### Fragmento para leer
○ ○ ○ ○ ○

De entrada (o de llegada) marcó la primera gran diferencia: en su Jetta blanco, con un aparato de seguridad mínimo y una gran disposición para acercarse a todo aquel que quisiera saludarlo, recorrió el trayecto de su casa a San Lázaro. A López Obrador no se le ve la más remota inclinación a utilizar el vasto y ostentoso aparato del poder. Ni vehículos blindados, ni aviones y helicópteros, ni convoyes, nada de eso parece estar en su radar.

En su primer discurso como Presidente fue igualmente claro en señalar nuevos rumbos y en hacer una radiografía inmisericorde de lo que él llama el periodo del neoliberalismo en México, los últimos 30 años para ser más preciso. Las cifras citadas son demoledoras, pero no cuentan la historia completa y no necesariamente encajan en la definición estricta del neoliberalismo. Lo cierto es que el modelo seguido desde finales de los años 80 a la fecha dejó muchas asignaturas pendientes aunque —y no es cosa menor— sentó las bases para uno de los más prolongados periodos de estabilidad macroeconómica en la región latinoamericana. El no haberlo acompañado de crecimiento suficiente ni de reducción significativa de la pobreza y la marginación lo dejan marcado irremediablemente como un fracaso.

No hubo grandes novedades en el discurso inaugural ni tampoco en el que pronunció por la tarde en el Zócalo, y esa fue una grata sorpresa: reiteró sus proyectos y prioridades, dejó claro el viraje y un nuevo estilo, el de la oratoria pausada y de largo aliento. Eso no es relevante.

Sí lo es en cambio el abandono de la parafernalia presidencialista en un país tan acostumbrado a observar e interpretar todos los símbolos que emanan del Tlatoani en turno. El automóvil mediano, el vuelo comercial, la poca seguridad marcan una pauta que necesariamente tendrán que seguir sus colaboradores.

El adiós a Los Pinos, que en principio me parecía secundario, resultó de gran impacto: más de cien mil visitantes en los primeros tres días y las revelaciones graduales de lo que encerraba la que fue residencia oficial de 14 presidentes y sus familias y que ya en nada se parece a lo que originalmente se imaginó Lázaro Cárdenas cuando decidió dejar el Castillo de Chapultepec en busca de aposentos más republicanos y sencillos.

○ ○ ○ ○ ○

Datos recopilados
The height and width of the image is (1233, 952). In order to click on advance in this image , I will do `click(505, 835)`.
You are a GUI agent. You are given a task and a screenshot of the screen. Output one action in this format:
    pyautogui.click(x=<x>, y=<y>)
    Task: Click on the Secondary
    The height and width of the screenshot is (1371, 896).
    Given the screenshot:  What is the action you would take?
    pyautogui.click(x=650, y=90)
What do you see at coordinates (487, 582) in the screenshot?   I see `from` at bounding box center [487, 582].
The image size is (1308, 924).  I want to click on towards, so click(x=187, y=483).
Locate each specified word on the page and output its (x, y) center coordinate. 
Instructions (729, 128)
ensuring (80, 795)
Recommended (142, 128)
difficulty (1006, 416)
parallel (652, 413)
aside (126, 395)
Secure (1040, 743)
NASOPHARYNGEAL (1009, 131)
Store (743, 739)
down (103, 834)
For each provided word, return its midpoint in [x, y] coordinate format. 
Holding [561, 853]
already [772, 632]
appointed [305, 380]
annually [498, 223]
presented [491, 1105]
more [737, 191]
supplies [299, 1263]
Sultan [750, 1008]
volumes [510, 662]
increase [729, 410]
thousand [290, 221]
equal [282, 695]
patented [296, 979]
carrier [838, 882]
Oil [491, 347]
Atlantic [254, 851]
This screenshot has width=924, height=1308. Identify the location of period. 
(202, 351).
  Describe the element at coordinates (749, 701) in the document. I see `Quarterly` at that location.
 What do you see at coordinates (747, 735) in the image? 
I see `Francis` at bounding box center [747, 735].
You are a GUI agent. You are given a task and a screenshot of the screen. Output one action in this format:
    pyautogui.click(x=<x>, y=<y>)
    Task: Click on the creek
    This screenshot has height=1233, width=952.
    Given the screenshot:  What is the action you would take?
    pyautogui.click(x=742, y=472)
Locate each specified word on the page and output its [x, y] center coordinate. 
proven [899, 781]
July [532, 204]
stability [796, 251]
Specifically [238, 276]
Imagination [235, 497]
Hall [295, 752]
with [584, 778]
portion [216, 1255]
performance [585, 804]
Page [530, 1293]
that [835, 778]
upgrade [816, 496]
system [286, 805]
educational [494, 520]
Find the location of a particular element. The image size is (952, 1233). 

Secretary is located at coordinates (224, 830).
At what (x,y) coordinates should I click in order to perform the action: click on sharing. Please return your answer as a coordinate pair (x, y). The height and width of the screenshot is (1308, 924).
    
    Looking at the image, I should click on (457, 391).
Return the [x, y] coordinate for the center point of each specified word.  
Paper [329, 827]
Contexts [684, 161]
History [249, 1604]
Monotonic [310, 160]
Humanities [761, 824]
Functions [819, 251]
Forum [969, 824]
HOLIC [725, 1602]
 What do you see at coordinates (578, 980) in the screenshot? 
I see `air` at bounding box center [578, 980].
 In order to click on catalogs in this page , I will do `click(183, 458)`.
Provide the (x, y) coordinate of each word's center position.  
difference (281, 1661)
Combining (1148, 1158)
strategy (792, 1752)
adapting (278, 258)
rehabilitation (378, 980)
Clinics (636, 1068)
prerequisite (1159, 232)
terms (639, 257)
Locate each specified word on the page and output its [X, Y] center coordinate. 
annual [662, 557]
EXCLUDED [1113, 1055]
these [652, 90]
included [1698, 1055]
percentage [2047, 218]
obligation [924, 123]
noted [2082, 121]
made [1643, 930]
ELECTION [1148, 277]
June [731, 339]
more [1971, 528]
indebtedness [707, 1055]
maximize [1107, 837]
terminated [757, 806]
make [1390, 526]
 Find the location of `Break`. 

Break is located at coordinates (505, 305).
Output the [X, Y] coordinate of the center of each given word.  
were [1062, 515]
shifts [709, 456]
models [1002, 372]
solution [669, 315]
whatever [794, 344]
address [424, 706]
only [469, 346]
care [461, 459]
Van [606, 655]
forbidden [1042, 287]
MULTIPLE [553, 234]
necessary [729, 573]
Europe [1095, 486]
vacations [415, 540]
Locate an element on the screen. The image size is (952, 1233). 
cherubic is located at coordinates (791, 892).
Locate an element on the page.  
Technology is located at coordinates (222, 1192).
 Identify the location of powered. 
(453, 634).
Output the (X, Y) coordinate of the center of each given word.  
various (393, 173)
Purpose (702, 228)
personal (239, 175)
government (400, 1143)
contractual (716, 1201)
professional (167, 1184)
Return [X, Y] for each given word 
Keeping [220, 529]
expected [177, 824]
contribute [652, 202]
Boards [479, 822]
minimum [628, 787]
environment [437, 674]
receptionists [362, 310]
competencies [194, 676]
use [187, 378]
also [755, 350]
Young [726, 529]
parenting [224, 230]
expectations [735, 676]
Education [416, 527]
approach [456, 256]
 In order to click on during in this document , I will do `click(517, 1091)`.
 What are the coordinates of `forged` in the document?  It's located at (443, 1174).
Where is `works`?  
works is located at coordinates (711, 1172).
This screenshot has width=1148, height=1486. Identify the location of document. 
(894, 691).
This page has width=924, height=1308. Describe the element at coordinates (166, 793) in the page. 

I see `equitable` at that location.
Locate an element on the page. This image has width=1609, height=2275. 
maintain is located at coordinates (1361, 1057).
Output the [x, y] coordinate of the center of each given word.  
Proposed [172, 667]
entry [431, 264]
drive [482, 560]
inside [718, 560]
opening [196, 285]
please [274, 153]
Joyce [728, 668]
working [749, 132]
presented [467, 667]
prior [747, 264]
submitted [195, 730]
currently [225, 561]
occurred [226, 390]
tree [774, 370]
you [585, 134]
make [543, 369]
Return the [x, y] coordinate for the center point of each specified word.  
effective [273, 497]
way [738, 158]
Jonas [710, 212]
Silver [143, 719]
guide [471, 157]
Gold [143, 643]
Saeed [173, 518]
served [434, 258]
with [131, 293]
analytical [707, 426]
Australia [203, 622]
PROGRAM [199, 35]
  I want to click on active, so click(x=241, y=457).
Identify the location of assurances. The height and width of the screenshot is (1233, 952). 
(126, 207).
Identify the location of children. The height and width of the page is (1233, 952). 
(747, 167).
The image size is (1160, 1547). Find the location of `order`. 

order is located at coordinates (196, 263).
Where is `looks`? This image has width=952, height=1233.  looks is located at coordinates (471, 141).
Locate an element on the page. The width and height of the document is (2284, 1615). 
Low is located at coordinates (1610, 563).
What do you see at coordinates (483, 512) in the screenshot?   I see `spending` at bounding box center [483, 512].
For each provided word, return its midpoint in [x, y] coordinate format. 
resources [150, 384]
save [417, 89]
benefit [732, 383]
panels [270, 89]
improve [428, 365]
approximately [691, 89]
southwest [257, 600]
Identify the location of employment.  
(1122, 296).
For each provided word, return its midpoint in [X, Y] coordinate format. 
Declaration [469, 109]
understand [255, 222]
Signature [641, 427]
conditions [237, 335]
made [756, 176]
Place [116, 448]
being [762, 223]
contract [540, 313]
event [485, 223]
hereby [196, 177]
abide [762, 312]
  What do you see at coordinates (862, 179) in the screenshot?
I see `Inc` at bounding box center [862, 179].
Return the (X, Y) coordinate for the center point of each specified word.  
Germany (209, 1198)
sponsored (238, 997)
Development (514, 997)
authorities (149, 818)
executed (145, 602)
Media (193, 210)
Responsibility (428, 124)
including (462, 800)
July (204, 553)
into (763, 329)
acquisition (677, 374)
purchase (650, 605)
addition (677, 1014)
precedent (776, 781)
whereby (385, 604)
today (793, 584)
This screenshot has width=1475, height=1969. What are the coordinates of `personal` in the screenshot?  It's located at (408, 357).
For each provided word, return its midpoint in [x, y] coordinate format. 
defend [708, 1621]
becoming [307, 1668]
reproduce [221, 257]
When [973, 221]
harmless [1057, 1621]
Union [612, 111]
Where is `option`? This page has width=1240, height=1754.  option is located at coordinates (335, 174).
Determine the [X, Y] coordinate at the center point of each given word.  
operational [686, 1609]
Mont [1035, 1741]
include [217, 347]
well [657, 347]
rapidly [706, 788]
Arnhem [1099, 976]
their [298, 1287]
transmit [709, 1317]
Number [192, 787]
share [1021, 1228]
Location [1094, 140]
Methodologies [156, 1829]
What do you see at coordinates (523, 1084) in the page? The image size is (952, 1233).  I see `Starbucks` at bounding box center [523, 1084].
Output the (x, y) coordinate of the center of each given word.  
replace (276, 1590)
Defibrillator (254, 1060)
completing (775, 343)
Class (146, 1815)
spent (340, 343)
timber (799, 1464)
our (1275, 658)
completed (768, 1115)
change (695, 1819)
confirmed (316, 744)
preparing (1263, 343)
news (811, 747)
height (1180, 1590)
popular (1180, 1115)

○ ○ ○ ○ ○

### Descripción del ejercicio
Continúa el texto sobre el comienzo de la presidencia de López Obrador después de su última oración.

### Problema resuelto
Sería absurdo pretender interpretar o —peor aun— vaticinar cómo será el gobierno de López Obrador basándonos en esas primeras imágenes e impresiones. Pero igualmente ingenuo resultaría tratar de ignorar lo que está a la vista: La Presidencia será menos faramalla y escenografía, menos lujo, menos distancia de la gente, de la sociedad.

¿Quiere decir eso una gestión más relajada, con menos concentración del poder? Lo dudo. El nuevo presidente no solo diagnosticó las carencias del periodo neoliberal, me parece que apunta también a lo que fue el gradual desapego de presidentes y gobiernos anteriores por ejercer plenamente el poder. Haya sido por convicción o descuido, por frivolidad o por convicción democrática y descentralizadora, de 1994 a la fecha el presidencialismo mexicano se fue achicando, desvaneciendo. Lo que en teoría suena muy bien en la práctica se tradujo en vacíos de poder que fueron rápidamente llenados por caciques, gobernadores, empresarios y también por el crimen organizado.

El periodo de López Obrador marcará el regreso al ejercicio pleno del poder del Ejecutivo Federal. Bien encauzado eso puede recomponer la fracturada balanza de poderes en México. Mal manejado nos puede regresar a los tiempos de la concentración excesiva y unipersonal del poder político.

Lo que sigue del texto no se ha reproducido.